Named Query with Transaction

NamedQuery will not run. Keeps going to except. Runs and deletes as expected when tx = txID is removed.

def onMessageReceived(self, payload):
	# Get the selected row or rows.
	selRows = self.getSibling('Table').props.selection.data
	
	# Begin a transaction - do not delete unless all can be deleted
	txID = system.db.beginNamedQueryTransaction("SampleTestV2",database = "SampleTestV2")
	
	# If the user gave confirmation, we need to loop through all of them.
	for row in selRows:		             
	    # For each selected row, we need to get the value of the id column in that row.
	    productid = row["ProductID"]
	    try:
	    	# Use the id of the row to delete it from the database table.
	   		system.db.runNamedQuery("Configurations/DeleteProduct", {"ID":productid}, tx = txID)
	    except:
	    	self.getSibling("Status").props.text = "Could not delete. Selection(s) potentially referenced somewhere."
	    	system.db.rollbackTransaction(txID)
	    	system.db.closeTransaction(txID)
	    	
    self.getSibling("Status").props.text = "Successfully deleted"
	system.db.commitTransaction(txID)
	system.db.closeTransaction(txID)
		

Have you tried catching the exception and seeing what it is? It is hard to help without knowing what the exception is.

I have but do not know how to get the error and see it.

you could try printing the exception to the console like this:

import exceptions
import java.lang.Exception
try:
    # stuff you want to try
except (java.lang.Exception, Exception) as e:
    system.perspective.print(e)
    # whatever else you want to do in Except block

Edit typo in code

1 Like

I know that the recommendation is "Use Named Queries", and a lot of the times that is a good answer, but in some cases (for instance this one), a prep query is really the better tool for the job.

Imagine a user selects 10 rows for deletion, do you really want to run 10 quries against the database when you can just run 1?

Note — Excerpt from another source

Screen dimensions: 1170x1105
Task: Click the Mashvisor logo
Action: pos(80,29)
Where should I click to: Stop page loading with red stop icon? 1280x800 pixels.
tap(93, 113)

What about if 5 different users select 2 rows? or 5 rows.

You should really loop through the selected rows gathering all of the ids, and then run a single query.

Just like @pascal.fragnoud showed you here:

1 Like

Let's say I do this: How can I assure they all get deleted, or none get deleted?

q = """
delete from your_table
where id in ({})
""".format(','.join('?' * len(selRows)))

system.db.runPrepUpdate(q, [product['ProductID'] for product in selRows])

runPrepUpdate returns the number of rows affected, so if it is zero then nothing was deleted.

What if I did not want it to delete any row unless every row was able to be deleted?

You would use system.db.beginTransaction to get a tx id then use that with your prepUpdates. If something fails you can rollback or if all is well then commit and close the transaction.

system.db - Ignition User Manual 8.1 - Ignition Documentation (inductiveautomation.com)

Thats what I am thinking, but how do I know if it fails, a try and except???

What database do you use in the named query? vs the one in beginNamedQueryTransaction?

The same database

As you specify the project in beginNamedQueryTransaction, can you try to specify the project in runNamedQuery also?

Depends on what you call a fail.

It's usually a good idea to catch exceptions (note that in this case you'll need to catch java's exceptions, or throwable), something like

from java.lang import Throwable

open_transaction()
try:
  your_queries
except Throwable as e:
  rollback_transaction()
else:
  commit_transaction()
finally:
  close_transaction()

But not all unsuccessful operations raise an error, so it's up to you to do whatever check is necessary.

Would this not rollback all the ones that raise an exception and commit the ones that do not ?

He could check the number of expected rows affected with what were actually affected by the prepUpdate, then rollback if they don't match.

Here is a good post to look at
Script Benchmarking with Decorators Example - Ignition - Inductive Automation Forum

It's all or nothing with the transaction, it's not individual transactions, it's individual queries inside one transaction, if anything fails everything inside the transaction will rollback unless you break them up into multiple transactions.

2 Likes

Nope, it rolls back the ENTIRE transaction.